Clear Communication Smog to Avoid Significant Damage
3 categories of business pollutants & solutions to save your company

What would you do if a pollutant in your firm was killing $5,000 of profit? What would you do if every employee created that much pollution each year? Ineffective communication in your organization causes smog that prevents clear communication and kills profits. Low-level communication smog causes an average loss of 40 minutes of time for every employee, every day, every year. As the pollutant builds, it can cause significant damage to your organization.

Category 1

Most companies operate in a continual state of Category 1 communication smog, with the typical employee losing 167 hours of productive time each year. At the 2015 average United States salary, benefits and tax levels, that equates to $5,200, per employee, per year. Most people don't realize the amount of time lost daily due to issues, such as seeking clarification; asking a question multiple times; resolving conflicts; never-ending email threads; crisis management; and rework.

Companies often do not recognize the importance of these issues because the impact of each issue is too small to be noticed as a financial impact. While these pollutants could be considered insignificant at the individual issue level, over the course of a year, a company with 20 employees could lose over $100,000 of productive time. At this level, a good breeze of coaching can clear the air, regain productive time and prevent further pollution.

Category 2

At this level, ineffective communication pollution continues to thicken the smog covering your organization. In addition to all of the Category 1 impacts, in Category 2, you begin to experience:

  • Lost sales and customers
  • Increased marketing, customer acquisition and customer service costs
  • Increased staff turnover
  • Decreased operational continuity

With Category 2 communication smog, the following symptoms appear regularly:

  • Sarcastic, negative comments emerge
  • Employees resistant to raise issues
  • All levels of staff operate in a "cover your assets" mode
  • Lack of faith in the organization

At a Category 2 level of dysfunction, the cost, time, resources and organization discomfort required to correct the issue is exponentially greater than Category 1.

□ □ □ □

§ WORK TO COMPLETE:
a – Rewrite the communication smog text starting with "With Category 2" and going on through "than Category 1.", and replace "symptoms" with "warning signs".
b – List every issue that the communication smog text names as a cause of the time most people lose each day without realizing it.

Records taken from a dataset
□ □ □ □

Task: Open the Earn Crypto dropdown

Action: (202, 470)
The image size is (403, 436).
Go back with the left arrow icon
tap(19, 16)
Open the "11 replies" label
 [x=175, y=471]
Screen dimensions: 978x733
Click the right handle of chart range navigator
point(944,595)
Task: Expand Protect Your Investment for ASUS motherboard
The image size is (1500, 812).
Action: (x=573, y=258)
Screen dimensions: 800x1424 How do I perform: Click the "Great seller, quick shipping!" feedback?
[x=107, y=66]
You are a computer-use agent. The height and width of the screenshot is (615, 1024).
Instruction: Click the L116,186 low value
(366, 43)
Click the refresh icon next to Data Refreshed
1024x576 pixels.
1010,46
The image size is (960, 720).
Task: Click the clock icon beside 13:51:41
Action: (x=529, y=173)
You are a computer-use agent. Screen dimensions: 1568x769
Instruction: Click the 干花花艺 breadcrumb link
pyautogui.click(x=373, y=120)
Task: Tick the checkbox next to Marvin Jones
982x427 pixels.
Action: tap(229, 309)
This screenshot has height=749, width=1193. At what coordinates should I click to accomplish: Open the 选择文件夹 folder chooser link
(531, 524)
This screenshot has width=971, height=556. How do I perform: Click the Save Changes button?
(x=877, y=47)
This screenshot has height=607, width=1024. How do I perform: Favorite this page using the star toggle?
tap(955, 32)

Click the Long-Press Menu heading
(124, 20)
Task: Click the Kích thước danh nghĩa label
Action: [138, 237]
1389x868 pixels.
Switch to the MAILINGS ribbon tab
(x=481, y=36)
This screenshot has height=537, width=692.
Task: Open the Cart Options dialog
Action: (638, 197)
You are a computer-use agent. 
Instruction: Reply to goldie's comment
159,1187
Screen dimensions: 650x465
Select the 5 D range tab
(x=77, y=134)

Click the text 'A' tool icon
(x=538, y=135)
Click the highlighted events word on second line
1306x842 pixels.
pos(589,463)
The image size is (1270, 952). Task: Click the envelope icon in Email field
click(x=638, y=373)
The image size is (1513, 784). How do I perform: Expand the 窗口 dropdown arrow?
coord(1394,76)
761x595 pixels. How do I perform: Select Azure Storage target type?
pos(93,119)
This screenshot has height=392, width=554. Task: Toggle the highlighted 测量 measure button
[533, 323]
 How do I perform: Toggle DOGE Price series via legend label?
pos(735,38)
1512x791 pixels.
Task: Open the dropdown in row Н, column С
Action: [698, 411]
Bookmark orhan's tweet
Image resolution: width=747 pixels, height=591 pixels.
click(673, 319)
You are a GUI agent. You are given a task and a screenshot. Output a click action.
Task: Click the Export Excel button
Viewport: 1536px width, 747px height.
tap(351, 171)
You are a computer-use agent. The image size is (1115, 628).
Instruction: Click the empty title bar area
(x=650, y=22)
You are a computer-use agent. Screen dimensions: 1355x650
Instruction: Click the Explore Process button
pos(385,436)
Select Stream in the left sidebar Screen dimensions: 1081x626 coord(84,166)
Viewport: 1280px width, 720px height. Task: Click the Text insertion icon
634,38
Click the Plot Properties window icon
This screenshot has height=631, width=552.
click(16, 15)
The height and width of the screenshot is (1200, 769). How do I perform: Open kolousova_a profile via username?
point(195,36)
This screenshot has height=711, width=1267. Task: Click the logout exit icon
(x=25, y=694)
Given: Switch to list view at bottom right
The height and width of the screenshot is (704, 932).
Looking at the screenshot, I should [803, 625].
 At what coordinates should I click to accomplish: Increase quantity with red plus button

□ □ □ □

§ RESPONSES TO THE EXERCISE:
a –
With Category 2 communication smog, the following warning signs appear regularly:

  • Sarcastic, negative comments emerge
  • Employees resistant to raise issues
  • All levels of staff operate in a "cover your assets" mode
  • Lack of faith in the organization

At a Category 2 level of dysfunction, the cost, time, resources and organization discomfort required to correct the issue is exponentially greater than Category 1.

b –
- Seeking clarification
- Asking a question multiple times
- Resolving conflicts
- Never-ending email threads
- Crisis management
- Rework